[Raw data]
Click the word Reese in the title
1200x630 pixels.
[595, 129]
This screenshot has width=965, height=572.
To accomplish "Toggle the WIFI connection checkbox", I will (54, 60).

* * *

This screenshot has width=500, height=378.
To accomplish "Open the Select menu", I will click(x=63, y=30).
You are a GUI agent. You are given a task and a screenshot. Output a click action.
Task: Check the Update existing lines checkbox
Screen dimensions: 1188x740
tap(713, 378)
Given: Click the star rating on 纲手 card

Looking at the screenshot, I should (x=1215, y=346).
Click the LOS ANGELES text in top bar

[Task description] The count of lines in the records above holding the word "width" should be reported as a number, with nothing added.

[Answer section] 2